Mia Martini: le canzoni e la storia di una grande cantante

Tutto su Mia Martini, artista fragile e tormentata, che ha cambiato il mondo della musica

Fonte: Twitter

Era il 12 maggio 1995 quando Mia Martini venne trovata senza vita nella sua casa. Da allora sono passati più di vent’anni, ma nessuno ha dimenticato la sua voce, la sensibilità e il talento di chi vive per la musica. Vero nome Domenica Rita Adriana Bertè, Mia Martini era nata il 20 settembre 1947 a Bagnara Calabra, un piccolo paesino in provincia di Reggio Calabria. Seconda di quattro sorelle (Leda, Loredana e Olivia), era figlia di una maestra elementare, appassionata di fisarmonica e di un insegnante di greco, che più tardi lei descriverà come soffocante e violento.

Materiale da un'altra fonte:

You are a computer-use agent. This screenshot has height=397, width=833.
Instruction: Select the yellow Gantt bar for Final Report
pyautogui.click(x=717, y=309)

Sin da piccola Mimì, così come la chiamavano in famiglia, aveva sempre amato la musica. A 5 anni iniziò a suonare il pianoforte, mentre nel 1963 riuscì a pubblicare il primo disco con la CAR Juke Box di Carlo Alberto Rossi, un 45 giri contenente due cover. Nel 1966 firmò con la grande casa discografica Durium, ma il successo stentava ad arrivare. Due anni dopo Mimì tentò ancora una volta la strada della fama, arrivando a Roma insieme alla sorella Loredana e a Renato Facchinetti, il ragazzo che più tardi sarebbe diventato il mitico Renato Zero. Nel 1971 finalmente si presentò la grande occasione per Mia Martini: la cantante si esibisce al Piper, dove viene notata da Alberigo Crocetta, scopritore di talenti e proprietario del locale.

Nello stesso anno uscì il suo primo album con RCA, intitolato “Oltre la collina”, considerato ancora oggi uno fra i migliori concept album italiani, in cui affrontava temi come lo stupro, il disagio giovanile. Il suo talento venne notato anche da Lucio Battisti, che la scelse per lo speciale tv “Tutti insieme”. Lo stesso anno però accade qualcosa di molto spiacevole e, quando due musicisti di Mimì morirono in un incidente stradale, iniziò a circolare la diceria secondo cui portava sfortuna. Le cattiverie influiranno molto sulla vita di Mia Martini, che non riuscirà mai del tutto a liberarsi da questo peso. Nel 1972 pubblicò “Piccolo Uomo”, ottenendo diversi riconoscimenti, mentre il 1973 è l’anno di “Minuetto”, canzone scritta per lei da Franco Califano. Nel 1974 ottenne il disco d’oro per aver venduto un milione di dischi.

Dopo una storia intensa e difficile con Ivano Fossati, nel 1982 approdò per la prima volta al Festival di Sanremo con “E non finisce mica il cielo” dove vinse il premio per la critica. Le voci sul fatto che portasse sfortuna però continuarono e, fra rifiuti e maldicenze, Mia Martini cadde in depressione ritirandosi dalle scene. La rivincita arrivò nel 1989 al Teatro Ariston con “Almeno tu nell’Universo”, un grande successo di pubblico e critica. Per lei iniziò un nuovo periodo fatto di esibizioni, milioni di dischi venduti e tournè.

Nel 1995 però alcuni malori, provocati da un fibroma all’utero per cui assumeva degli anticoagulanti, la costrinsero al ricovero in ospedale. Il 14 maggio 1995 venne ritrovata morta nel suo appartamento di Cardano al Campo, in provincia di Varese. La causa del decesso, secondo i medici, si trattò di arresto cardiaco per cocaina, anche se la sorella Loredana è sempre stata convinta che non sia tutta la verità.